- [Exercise directions] Where does "agent" occur in the listing? Copy every line that holds it.

- [Data for analysis]
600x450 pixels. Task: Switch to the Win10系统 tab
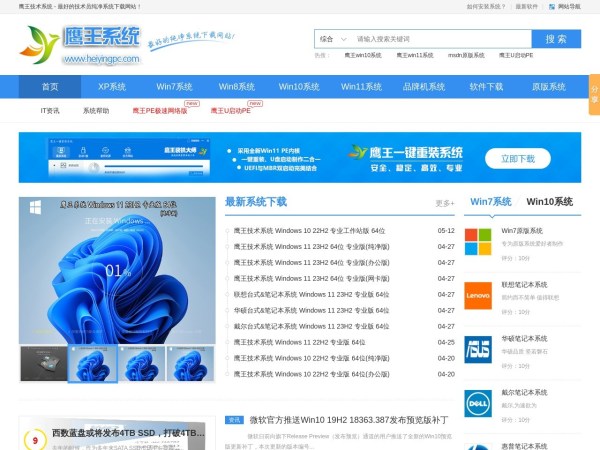[549, 201]
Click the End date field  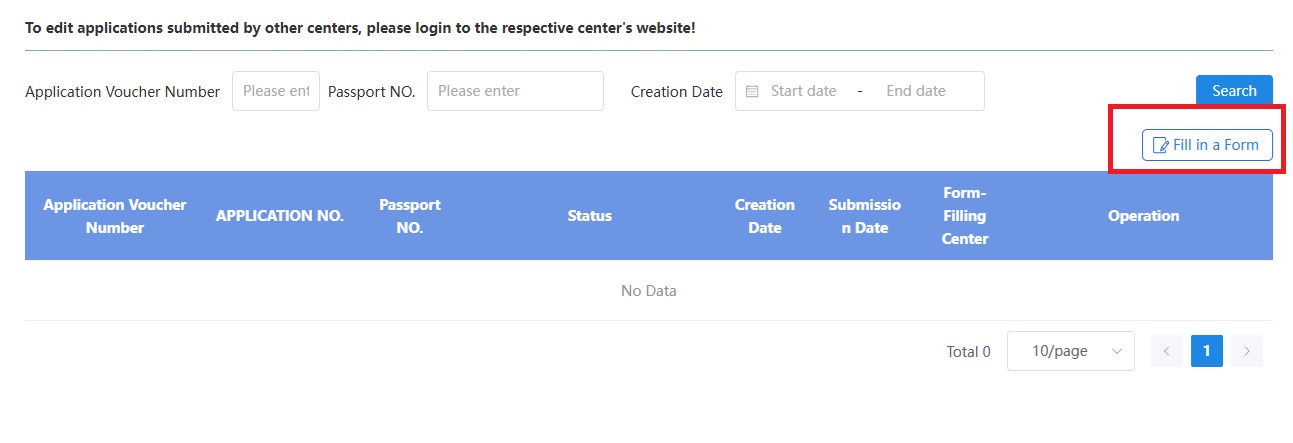pyautogui.click(x=916, y=91)
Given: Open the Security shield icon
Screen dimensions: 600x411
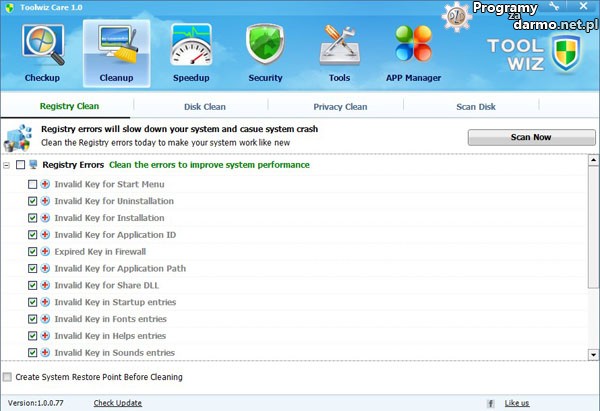Looking at the screenshot, I should tap(265, 47).
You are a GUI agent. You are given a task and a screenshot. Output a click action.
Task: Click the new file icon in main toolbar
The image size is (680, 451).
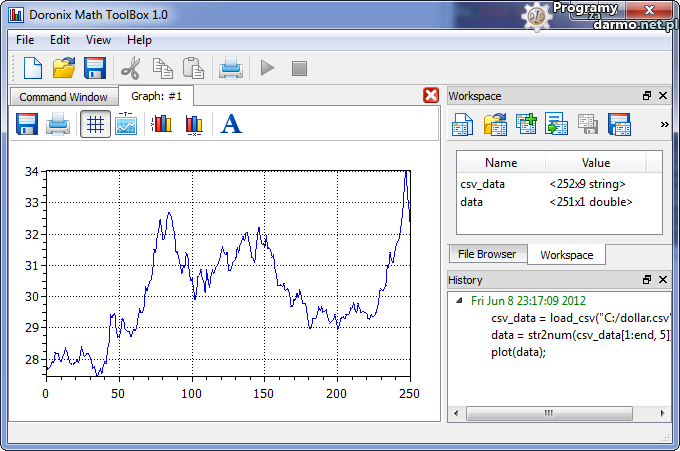[x=33, y=68]
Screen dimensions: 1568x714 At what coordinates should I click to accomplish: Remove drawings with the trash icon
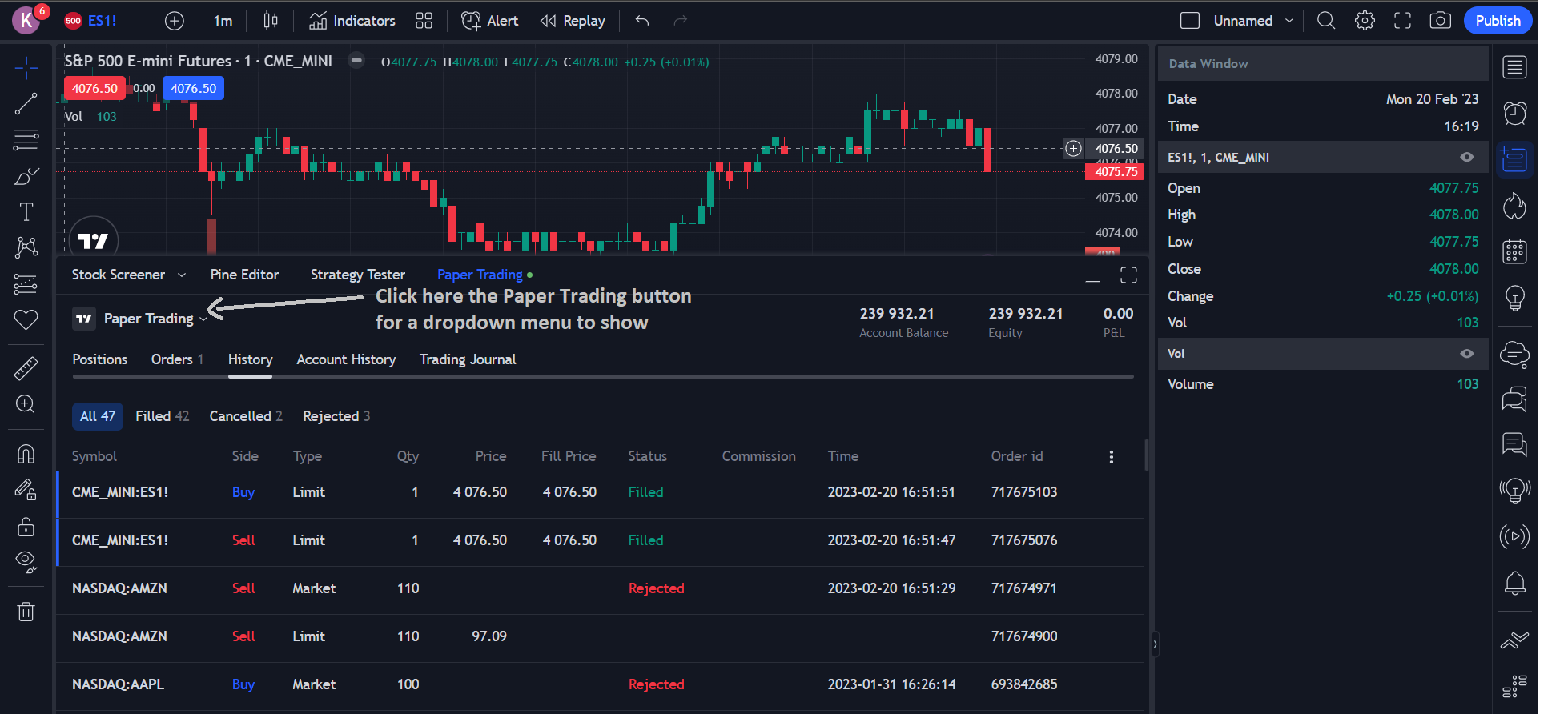(x=26, y=612)
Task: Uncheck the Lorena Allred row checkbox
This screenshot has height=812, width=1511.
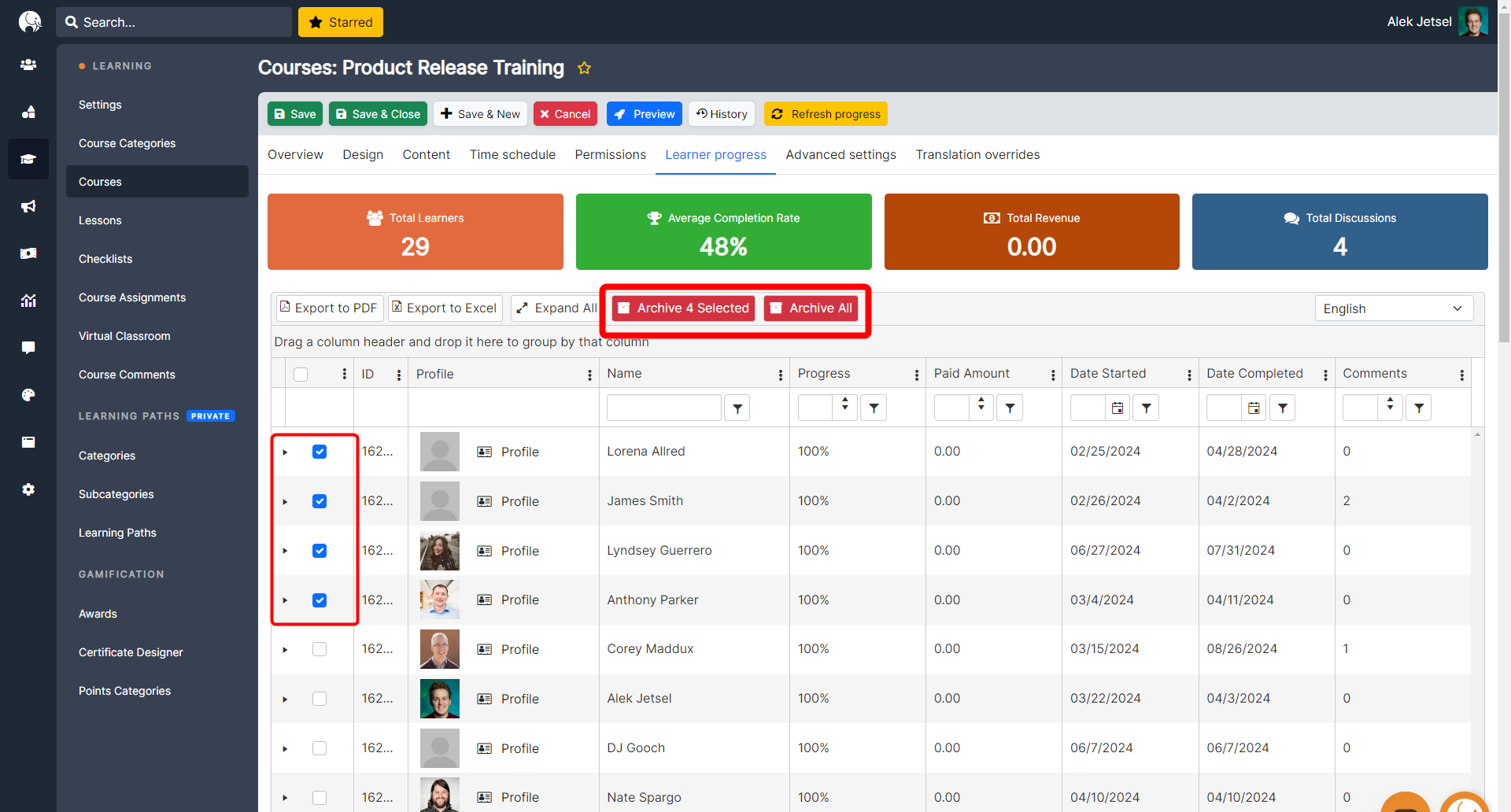Action: tap(320, 452)
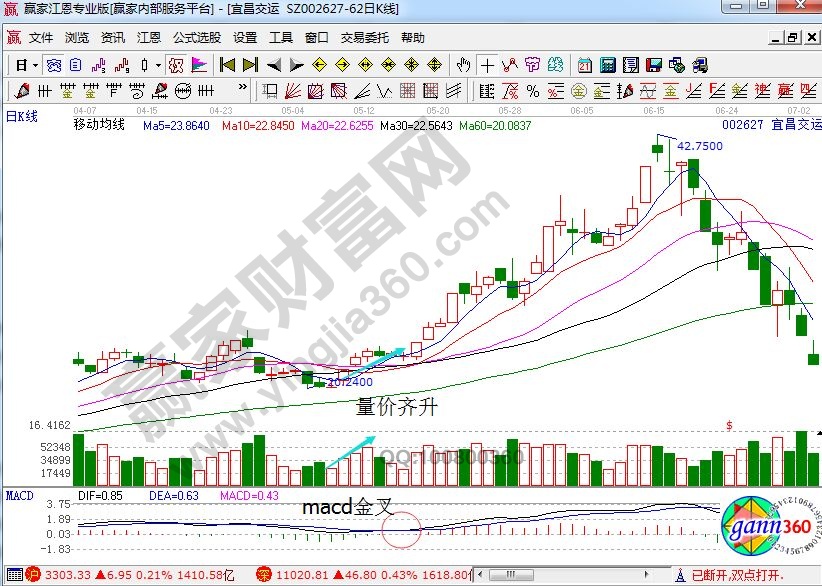
Task: Open the calendar icon in toolbar
Action: pos(585,66)
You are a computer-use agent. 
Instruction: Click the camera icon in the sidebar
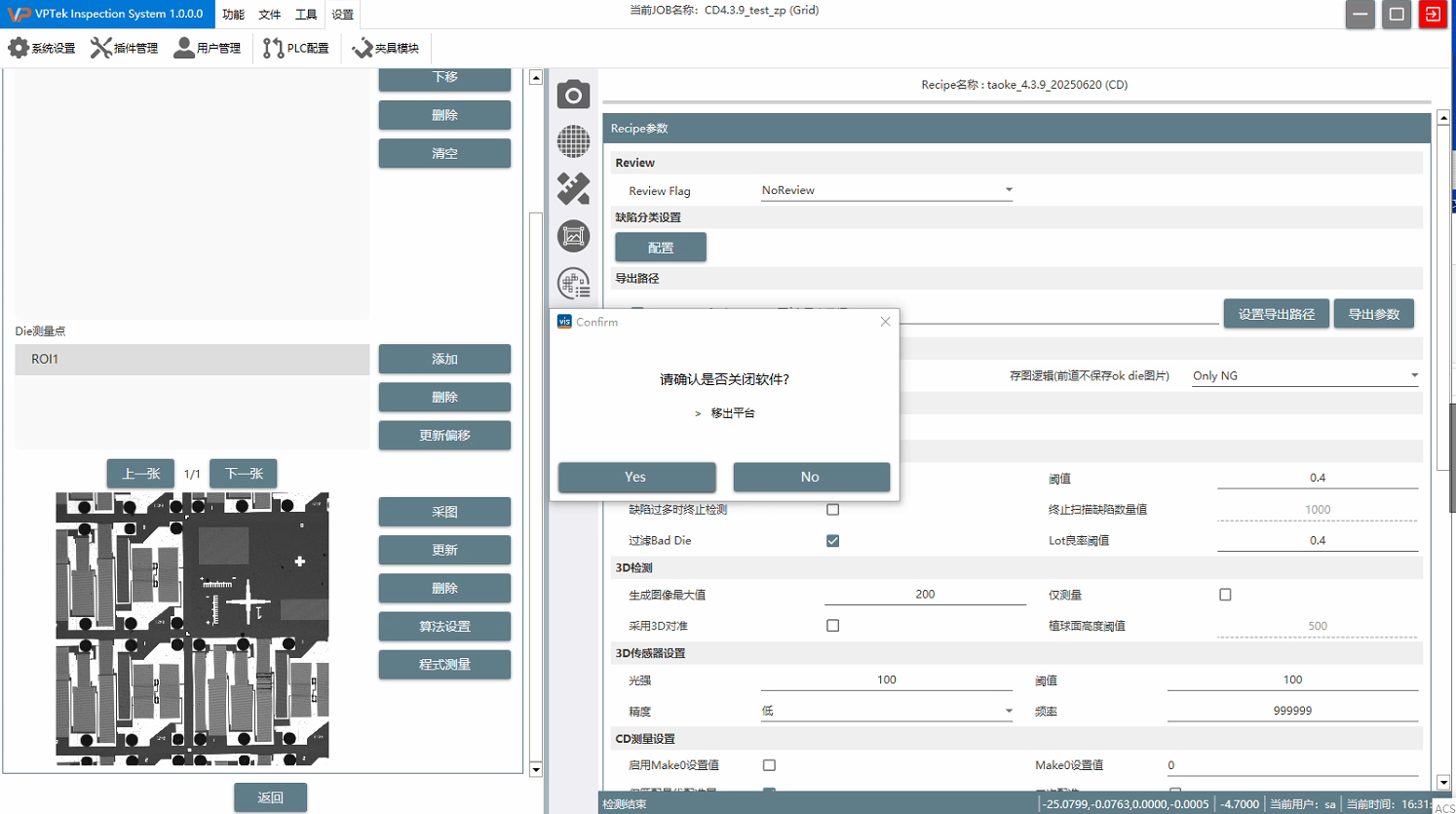573,95
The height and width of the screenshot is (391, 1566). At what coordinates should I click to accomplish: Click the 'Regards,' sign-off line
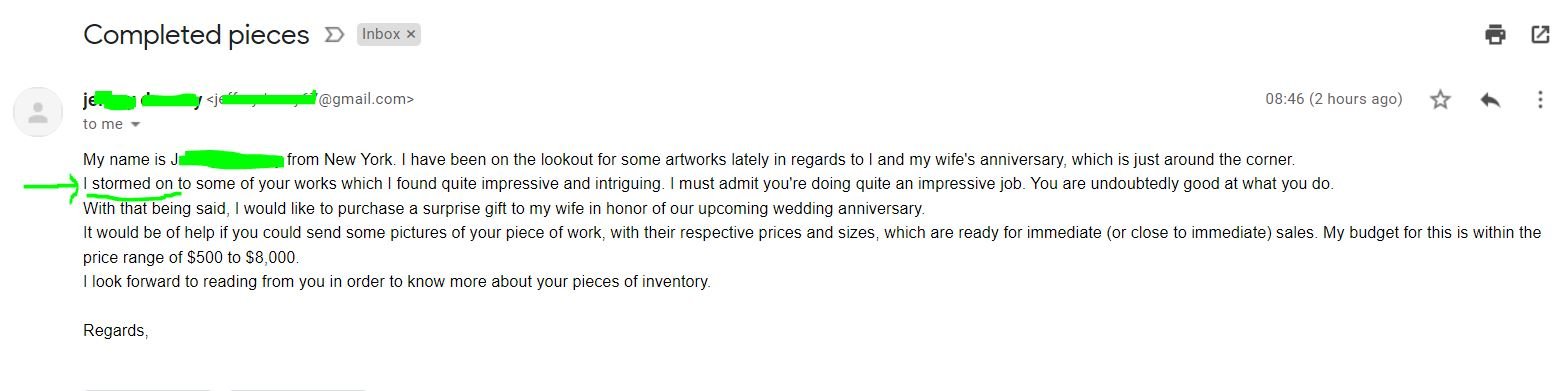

- [Completed task]
You are a GUI agent. You are given a task and a screenshot. Output a click action.
You are a computer-use agent. 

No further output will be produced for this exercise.